Nacida a inicios de año, la editorial es la primera vez que participa en La Setmana del Llibre en Català, una oportunidad, dicen, para que los lectores catalanes “se acerquen a estas voces que escriben en catalán y que también forman parte de la literatura catalana”, defiende M’ballo. La editorial se presenta a La Setmana con los cinco títulos publicados hasta el momento, que incluyen tanto autores catalanes, como Fàtima Saheb o Youssef El Maimouni —autor que hasta ahora había escrito en castellano y que en La Semana presenta su primera novela en catalán— y autores internacionales traducidos al catalán, como Sheena Patel o Mariama Bâ.

Catalunya, motor de la industria literaria

El editorial JANDE es solo uno de los múltiples ejemplos de pequeñas e independientes editoriales que existen en Catalunya, y que encuentran su lugar en La Setmana del Llibre en Català. Pequeñas editoriales que consiguen no solo sobrevivir, sino incluso consolidarse en una potente industria literaria catalana dominada por grandes nombres como Planeta o Penguin Random House. Una industria catalana que, de hecho, se ha erigido como el gran motor de la industria a escala española: concentrando un 70% de la producción editorial de todo el Estado.

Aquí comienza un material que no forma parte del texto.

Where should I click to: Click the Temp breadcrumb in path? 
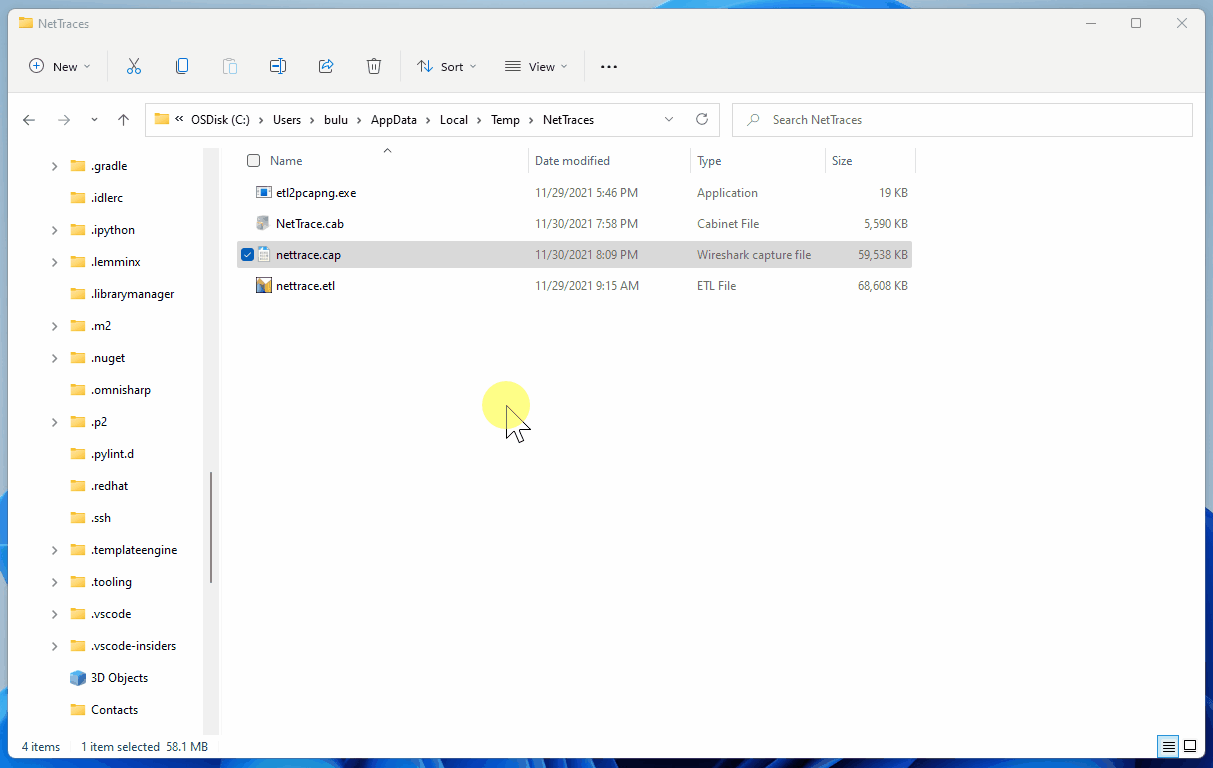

Un jove llegeix llibre durant La Setmana

Un 45,3% de los jóvenes entre 14 y 24 años lee habitualmente en catalán. © La Setmana

Sellos como Seix Barral, Destino, Salamandra o Alfaguara tienen su sede en Catalunya bajo el paraguas de grupos como Penguin o Planeta, junto a editoriales más pequeñas e incluso cooperativas. El sector catalán cerró el año pasado con una facturación de 840 millones de euros y ya da trabajo a 35.000 empleados. Con todo, Barcelona se ha convertido en una de las ciudades literarias de referencia, no solo porque sus calles han inspirado a miles de autores, sino también porque se ha convertido en una ciudad desde la que se produce, se vende y se consume ejemplares de gran calidad literaria. Tanto es así que este año será la ciudad invitada de honor en la Feria Internacional del Libro de Guadalajara (FIL), el encuentro literario más relevante de Iberoamérica, que contará con más de 700 autores de unos cincuenta países.

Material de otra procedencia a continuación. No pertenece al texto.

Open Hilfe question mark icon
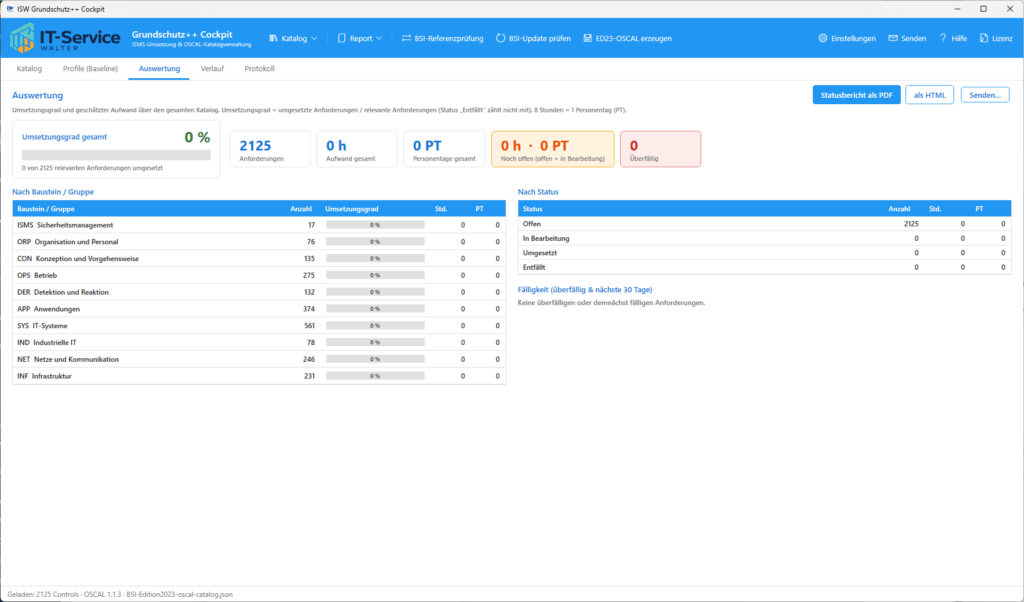Viewport: 1024px width, 602px height. [942, 39]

La esperanza de los libreros y editores, así como de los organizadores de La Setmana, es que todas estas cifras, que demuestran el dulce momento de la industria literaria catalana, también se consigan traducir en un aumento y una defensa de la escritura y la lectura en catalán. “El lector tiene ganas de leer y tiene ganas de hacerlo en catalán. Editoriales y autores tenemos que trabajar para ofrecerlos títulos de máxima calidad literaria y de todos los géneros para que no tengan que recurrir a leer en otras lenguas”, ha defendido Marta Moreno, editora de Ara Llibres. Por este motivo, la editorial de referencia de no-ficción en catalán también ha aprovechado la cita literaria para presentar su nueva colección, [cápsula], centrada en ensayo breve en catalán, un género todavía poco cultivado por los autores locales.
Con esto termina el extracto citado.